- Given instruction -
Reproduce word for word the stretch of the material from the line containing "The height and" through the end of the material.

— Begin Dataset entries —

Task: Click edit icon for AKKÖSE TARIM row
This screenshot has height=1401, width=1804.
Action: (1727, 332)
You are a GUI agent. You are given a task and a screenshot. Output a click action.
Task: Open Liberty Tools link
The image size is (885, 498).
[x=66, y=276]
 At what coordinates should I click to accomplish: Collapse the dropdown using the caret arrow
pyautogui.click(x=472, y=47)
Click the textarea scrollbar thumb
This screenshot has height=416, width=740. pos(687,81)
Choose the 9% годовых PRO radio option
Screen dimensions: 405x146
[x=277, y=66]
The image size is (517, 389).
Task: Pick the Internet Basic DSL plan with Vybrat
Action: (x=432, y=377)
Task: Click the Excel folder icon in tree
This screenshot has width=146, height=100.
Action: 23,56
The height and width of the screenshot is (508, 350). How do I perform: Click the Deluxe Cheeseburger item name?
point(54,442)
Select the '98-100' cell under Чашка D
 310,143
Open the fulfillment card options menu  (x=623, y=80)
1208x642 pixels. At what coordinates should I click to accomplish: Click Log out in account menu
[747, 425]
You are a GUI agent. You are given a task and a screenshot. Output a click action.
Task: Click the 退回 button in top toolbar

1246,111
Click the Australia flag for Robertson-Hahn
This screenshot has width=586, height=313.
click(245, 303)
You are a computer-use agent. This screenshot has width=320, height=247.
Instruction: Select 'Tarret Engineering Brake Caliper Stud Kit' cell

— End Dataset entries —

- Solution below -
The height and width of the screenshot is (508, 350). How do I perform: Click the Deluxe Cheeseburger item name?
point(54,442)
Select the '98-100' cell under Чашка D
 310,143
Open the fulfillment card options menu  (x=623, y=80)
1208x642 pixels. At what coordinates should I click to accomplish: Click Log out in account menu
[747, 425]
You are a GUI agent. You are given a task and a screenshot. Output a click action.
Task: Click the 退回 button in top toolbar

1246,111
Click the Australia flag for Robertson-Hahn
This screenshot has width=586, height=313.
click(245, 303)
You are a computer-use agent. This screenshot has width=320, height=247.
Instruction: Select 'Tarret Engineering Brake Caliper Stud Kit' cell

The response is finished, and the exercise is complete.